Senators King and Grassley have introduced S. 1981 which would impose new rules and mandates on popular charitable vehicles like donor-advised funds (DAFs). While we have covered what is in this legislation and have taken a closer look at the tax implications for charities and the causes they support, there is another element of the bill that warrants further discussion. The administrative nightmare this proposal would impose on DAF sponsors, themselves public charities, cannot be ignored.
Recordkeeping Burden: Following Each Dollar Over Time
As we have outlined here before, the bill would essentially divide DAFs into two categories: Qualified DAFs with a 15-year payout window, and nonqualified DAFs with a 50-year payout window. Charitable funds within a DAF that are not paid out within these arbitrary windows are subject to a confiscatory 50% tax.
What is not spelled out in the bill is the enormous administrative burden these requirements impose on the DAF sponsoring organizations. These are the 501(c)(3) charitable organizations that facilitate giving by housing the charitable savings accounts, providing information and research for donors and distributing the DAF funds to other charities as recommended by the donors. While some DAF sponsors are charitable arms of for-profit institutions, they are themselves nonprofit charitable organizations.
That’s why it is so concerning to think through what they would have to comply with under this proposal. Let’s take the example of a 15-year DAF. If S. 1981 were enacted, the sponsoring organization would have to implement new overhead systems to track every dollar put into a DAF to make sure each dollar is paid out within 15 years of when that dollar is put into the DAF. Not only that, but the sponsor must also track the related appreciation for each donation and ensure that is paid out within 15 years. Keeping in mind that a donor may contribute into their DAF throughout the year and distribute funds out to charities throughout the year, this tracking alone is an onerous burden.
While this may be expensive for large sponsors, it would be an even steeper burden for smaller sponsoring organizations. Either way, it will result in higher administrative expenses and fees for donors. Higher fees mean fewer dollars for charities. This runs absolutely counter to the goal of getting more resources into the hands of charities and the communities they serve.
Community Foundations not Exempt from Overhead
The bill does include a weak and complicated exemption for some community foundations, common DAF sponsors. However, to escape the burden outlined in the section above, a qualified community foundation would have its own increased compliance hurdles. For example, to fit the exemption as a qualified community foundation, an organization must prove they hold at least 25% of their assets outside of DAFs. Even more of a hardship: it would also have to track each individual with a DAF to ensure that individual does not have DAFs that aggregate to over $1 million or that they are not paying out at least 5% of the DAFs’ value annually.
These new administrative burdens would impose higher costs on community foundations – siphoning resources that would otherwise be put to use making a difference in their communities.
Other Burdens Throughout Legislation
This is only the tip of the iceberg when it comes to the administrative burdens that would be imposed by S. 1981. Part of the reason DAFs are so popular is the ease with which donors may contribute complex or non-cash assets to charity.
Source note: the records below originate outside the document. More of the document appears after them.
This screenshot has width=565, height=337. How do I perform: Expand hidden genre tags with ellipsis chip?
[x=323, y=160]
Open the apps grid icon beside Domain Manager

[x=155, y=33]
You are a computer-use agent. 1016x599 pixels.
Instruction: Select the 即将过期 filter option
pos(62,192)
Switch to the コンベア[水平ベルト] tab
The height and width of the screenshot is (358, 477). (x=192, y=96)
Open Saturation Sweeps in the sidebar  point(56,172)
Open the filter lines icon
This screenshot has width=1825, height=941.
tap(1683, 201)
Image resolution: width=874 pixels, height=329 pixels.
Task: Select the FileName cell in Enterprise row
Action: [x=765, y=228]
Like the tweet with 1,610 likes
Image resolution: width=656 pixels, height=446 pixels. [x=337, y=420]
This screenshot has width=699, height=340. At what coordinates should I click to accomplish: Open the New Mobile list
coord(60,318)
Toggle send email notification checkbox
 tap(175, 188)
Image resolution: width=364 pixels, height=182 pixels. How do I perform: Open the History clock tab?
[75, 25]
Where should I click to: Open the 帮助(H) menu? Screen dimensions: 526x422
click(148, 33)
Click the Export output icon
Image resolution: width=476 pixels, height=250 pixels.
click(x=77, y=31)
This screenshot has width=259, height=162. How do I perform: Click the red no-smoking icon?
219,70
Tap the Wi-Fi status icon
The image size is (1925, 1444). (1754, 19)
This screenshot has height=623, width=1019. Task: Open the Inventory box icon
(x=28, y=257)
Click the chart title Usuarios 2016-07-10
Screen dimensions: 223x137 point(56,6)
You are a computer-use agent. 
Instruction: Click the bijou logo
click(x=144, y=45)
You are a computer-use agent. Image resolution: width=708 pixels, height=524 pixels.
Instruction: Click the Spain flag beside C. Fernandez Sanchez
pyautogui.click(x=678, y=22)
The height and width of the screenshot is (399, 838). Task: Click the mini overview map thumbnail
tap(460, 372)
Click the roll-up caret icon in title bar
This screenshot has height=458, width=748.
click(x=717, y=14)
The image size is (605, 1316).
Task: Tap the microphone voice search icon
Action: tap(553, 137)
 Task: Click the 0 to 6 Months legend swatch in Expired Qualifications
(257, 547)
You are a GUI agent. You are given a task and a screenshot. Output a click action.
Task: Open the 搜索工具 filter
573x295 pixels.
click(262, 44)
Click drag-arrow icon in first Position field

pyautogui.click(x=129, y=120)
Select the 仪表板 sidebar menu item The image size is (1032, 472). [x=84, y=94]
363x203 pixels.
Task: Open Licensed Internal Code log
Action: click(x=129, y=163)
The multi-faceted and complicated rules this measure would impose for these donations involve forcing the assets’ sale before deductions can be taken and requiring a web of written “acknowledgments” from the sponsoring organization to the donor and to the IRS. In the case of community foundations, Jeff Hamond explained in a recent Chronicle of Philanthropy piece that the rules would put community foundations at a disadvantage:
“Community foundations are often the only charity in a region with the expertise to accept gifts of real estate, closely-held stock, or other assets. It’s a critical part of the value they provide local donors, who rely on community foundations to help them easily liquidate such assets and make contributions to local charities through their DAF. But the legislation would change the rules around such gifts for DAFs, while leaving current law in place for other charities. This action would make donors far less willing to use community foundation DAFs for these gifts and more likely to take their giving to other large charities that can process them.”
Public charities would have to jump through new hoops when they receive anonymous DAF contributions under the proposed requirement that all such donations be treated as coming from one person. This burden would make it more difficult to meet the public support test.
Private foundations would be required to report new information on their DAF gifts to the IRS – another hurdle, given the donor privacy implications of this kind of disclosure. Even the prohibition on private foundations counting the salaries and expenses of family members toward payout is an unnecessary administrative headache. Separating out expenses based on familial relationships is just another cost that will detract from the resources used for the causes Americans care about, without any valid justification.
With no evidence that this bill would increase the resources for charities, there is no reason to impose a slate of administrative burdens on the charities and their supporters. We all share the goal of encouraging and fostering charitable giving. It is clear to many that S. 1981 and its administrative nightmare would not help accomplish that goal.